__PROMPT__. Return, from the listing below, every line that includes "each".

__RECORDS TO USE__.

╭──

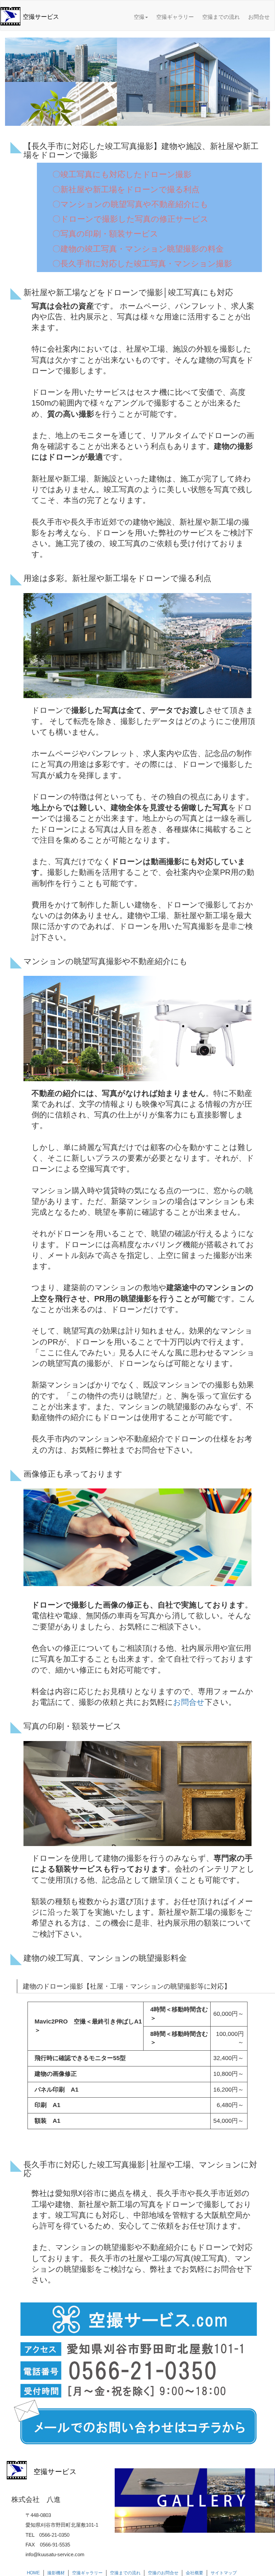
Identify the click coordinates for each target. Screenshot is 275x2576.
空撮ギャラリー (175, 17)
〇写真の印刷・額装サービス (105, 233)
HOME (33, 2572)
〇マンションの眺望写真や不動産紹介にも (130, 204)
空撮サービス (41, 16)
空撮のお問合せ (163, 2572)
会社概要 (194, 2572)
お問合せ (259, 17)
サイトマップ (224, 2572)
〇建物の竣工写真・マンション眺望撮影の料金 (138, 248)
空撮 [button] (139, 17)
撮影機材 (56, 2572)
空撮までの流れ (221, 17)
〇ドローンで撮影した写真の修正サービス (130, 218)
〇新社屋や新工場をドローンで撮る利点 (126, 189)
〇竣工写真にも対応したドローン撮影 (121, 174)
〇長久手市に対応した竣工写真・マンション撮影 (142, 263)
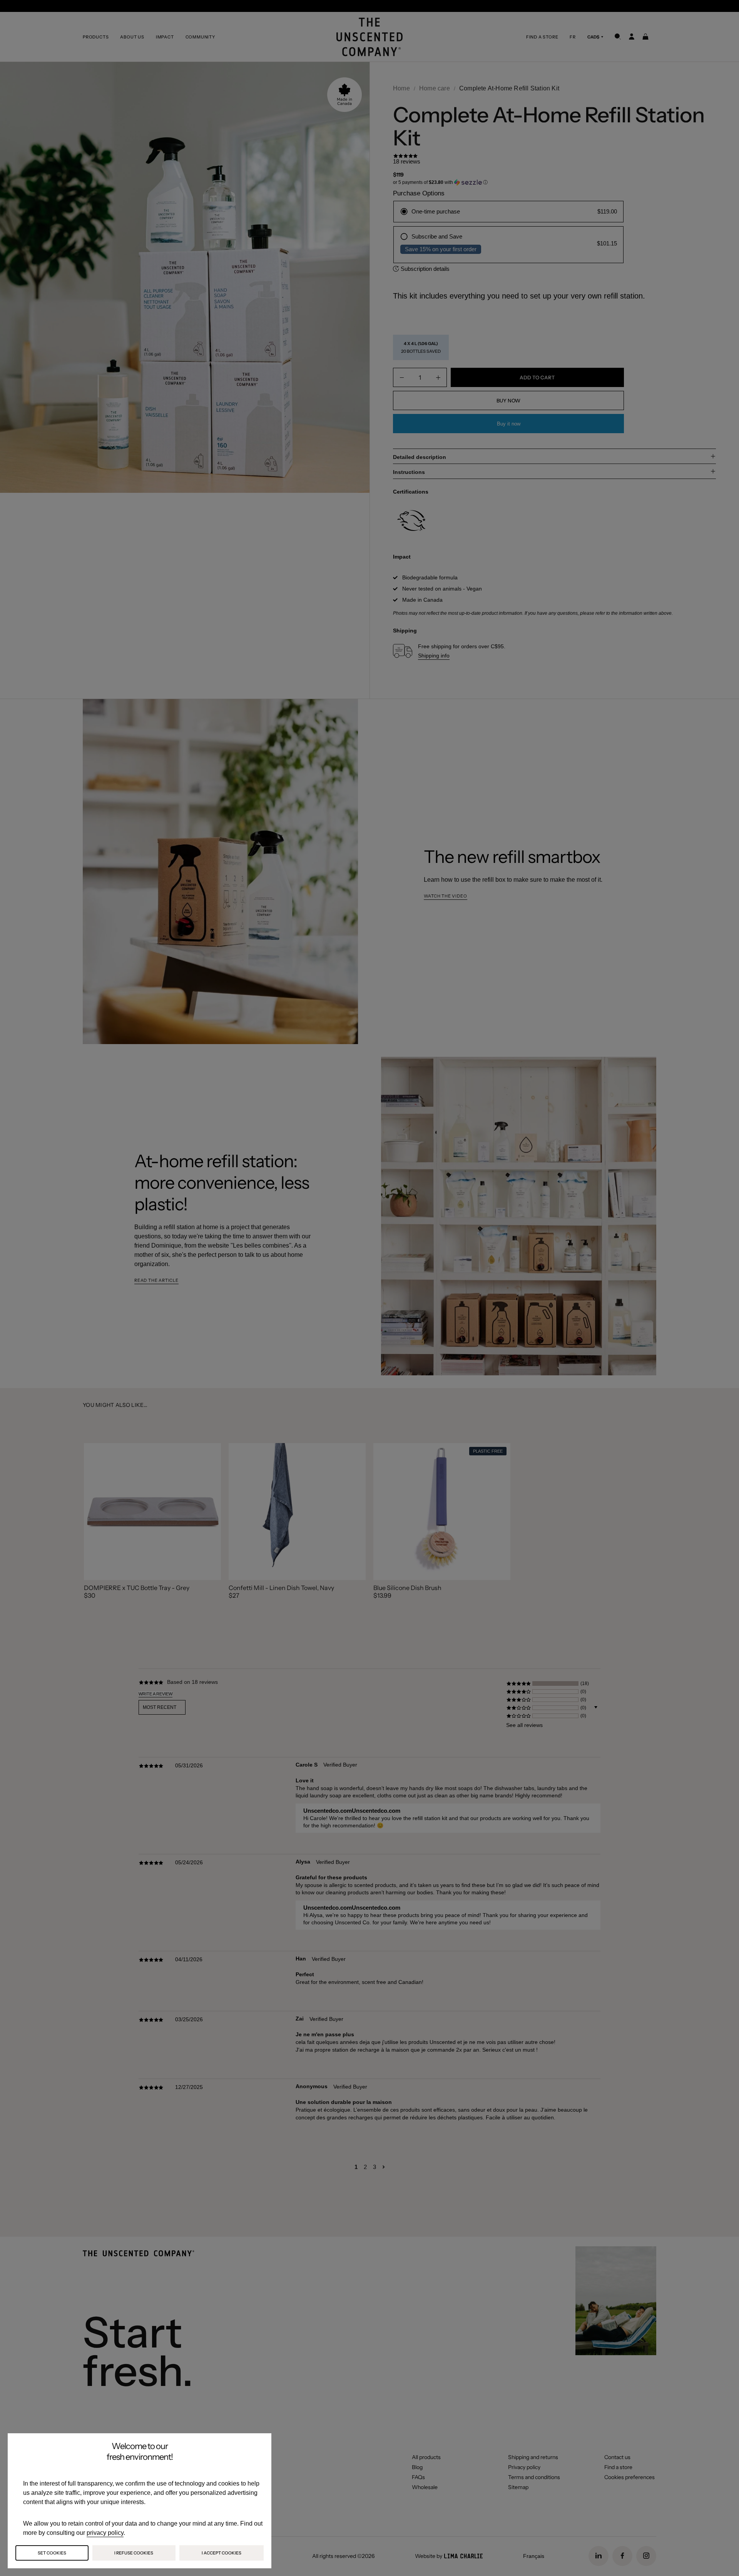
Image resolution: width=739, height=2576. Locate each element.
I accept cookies (221, 2553)
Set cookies (52, 2553)
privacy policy (105, 2532)
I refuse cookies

╰──

__RESPONSE__.
Identify the click coordinates for each target. Screenshot is 275x2576.
Image resolution: width=739, height=2576. Locate each element.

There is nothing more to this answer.